Hi;
At the moment I have a cluster with 8 nodes, 2TB RAM and 5TB SSD disk.
but after indexing vectors (1.2TB for now and will increase by time), search on it took 30 seconds.
I've tried quantization , add more nodes and add more shards and after that response time reduced to 10 seconds.
I even increase jvm heap which after that i noticed I shouldn't do that.
Now i faced with Hot-Warm-Cold architecture, I think It's not good idea to change data nodes to hot nodes, But seems it's the only way i have to try.
Is there any recommendation? increase jvm is right in this position? increase hardware resources will help? and how should i manage them right? or use hot architecture seems good?
Which version of Elasticsearch are you using? If not on the latest I would recommend upgrading as this area moves fast and is contunously being improved.

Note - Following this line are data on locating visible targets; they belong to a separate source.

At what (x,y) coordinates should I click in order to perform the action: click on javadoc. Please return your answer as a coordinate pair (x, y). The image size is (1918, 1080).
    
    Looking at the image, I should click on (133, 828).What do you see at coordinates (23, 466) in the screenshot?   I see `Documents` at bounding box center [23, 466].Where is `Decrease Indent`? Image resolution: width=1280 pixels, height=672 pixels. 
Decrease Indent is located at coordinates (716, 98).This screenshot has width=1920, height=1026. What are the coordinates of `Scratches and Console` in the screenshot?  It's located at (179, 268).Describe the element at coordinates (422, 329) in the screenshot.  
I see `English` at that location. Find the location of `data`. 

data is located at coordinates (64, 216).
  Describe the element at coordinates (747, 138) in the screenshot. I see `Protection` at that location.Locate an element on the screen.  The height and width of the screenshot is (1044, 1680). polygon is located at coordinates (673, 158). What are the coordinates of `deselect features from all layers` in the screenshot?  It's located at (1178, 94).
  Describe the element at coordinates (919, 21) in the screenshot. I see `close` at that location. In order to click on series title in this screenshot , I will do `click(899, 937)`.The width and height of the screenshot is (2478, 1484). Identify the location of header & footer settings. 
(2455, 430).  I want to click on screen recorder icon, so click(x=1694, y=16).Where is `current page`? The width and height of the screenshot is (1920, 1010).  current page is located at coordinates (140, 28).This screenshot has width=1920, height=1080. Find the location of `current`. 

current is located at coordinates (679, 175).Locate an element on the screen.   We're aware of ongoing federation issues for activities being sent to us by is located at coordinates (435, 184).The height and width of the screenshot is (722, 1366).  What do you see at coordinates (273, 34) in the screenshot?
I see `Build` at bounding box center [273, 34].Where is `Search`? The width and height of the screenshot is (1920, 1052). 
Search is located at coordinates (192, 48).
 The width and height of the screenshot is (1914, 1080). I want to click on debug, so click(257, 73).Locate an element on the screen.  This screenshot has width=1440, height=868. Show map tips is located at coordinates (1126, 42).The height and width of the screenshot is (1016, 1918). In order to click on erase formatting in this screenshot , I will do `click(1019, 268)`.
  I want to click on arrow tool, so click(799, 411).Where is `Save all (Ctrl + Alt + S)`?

How many indices and shards is your data spread across? What is the average shard size?
Is that the RAM and storage per host or in total? Is the 1.2TB just the primary shard size or does it include replicas? If so, how many replicas?
A hot-warm-cold architecture is generally built on the assumption that newer data is queried more frequently and that it is acceptable with longer latencies when querying older data. If query requirements do not vary based on data age for your use case I would stay away from this type of architecture.
It's 8.15.3
It's just one index, 25 shards with average size 40.
In total I have 2TB RAM. At this moment Per Host it's around 200 GB.
1.2TB just the primary shard. I didn't use replica.
So it's not a good idea because my data is not time-based.